The preferred solution for many banks is to merge with a big rival to create a pan-European lender that can cut costs and take on US banks globally. Such cross-border mergers are not a panacea, but could work. However, the region’s current regulations stand in the way and proposals to change these rules remain at a standstill.
A less discussed option is a local merger. Major European lenders are already achieving decent returns in their home markets, thanks to deep-rooted expertise, brands and operational scale. Building on their national strengths might be a simpler approach than correcting their global weaknesses.

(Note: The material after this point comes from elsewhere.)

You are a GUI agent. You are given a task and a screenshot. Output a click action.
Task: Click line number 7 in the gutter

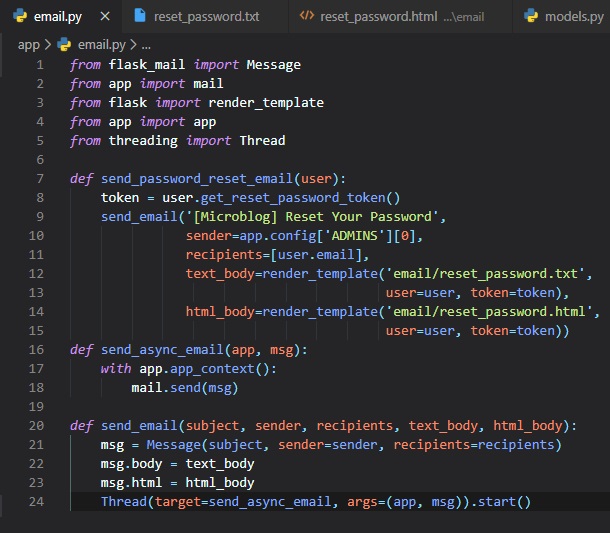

Nationwide banking tends to produce higher returns on equity. Major banks outperform the market average in their home market by around 2 percentage points, according to a study by analysts at Credit Suisse.
And there is business to be done. Last year Italian Intesa Sanpaolo bought UBI Banca and in Spain CaixaBank merged with Bankia. There is room for more reconciliation in both countries. Germany is also ripe, although the failure of talks between Deutsche Bank and Commerzbank in 2019 has cooled this market. The too many British “challenger” banks are also obvious targets.
So far, however, there are few takers. Banco Sabadell has struggled to sell its UK-based TSB business. After long efforts, HSBC is finally set to sell its retail business in France to private equity firm Cerberus Capital Management, according to a Bloomberg report this week.
Domestic transactions face three major challenges. After years of unwinding the consolidation boom of the mid-2000s, many lenders and investors remain wary of building empires in a slow-growing Europe. For the few willing people, the pandemic has made it extremely difficult to assess a rival’s loan portfolio and agree to terms. And the big banks face competition concerns over increasing their market share.
On this last point, however, the pandemic could actually help. In the aftermath of the two previous economic crises, regulators were more concerned with bailouting banks than with the growing power of the market. While lenders are generally much better capitalized today, some will find it difficult to roll back support programs to reveal overburdened borrowers. This could create opportunities for domestic rivals to strengthen themselves. Their local knowledge would help navigate the delicate policy of streamlining local branch networks.
Without deals, most European banking strategies will focus on the daily drudgery of exiting unprofitable companies and investing in IT to cut costs, sell more products and fend off fintech startups. A local shopping spree is not for everyone, but such opportunities should not be overlooked in an industry with few options to impress investors.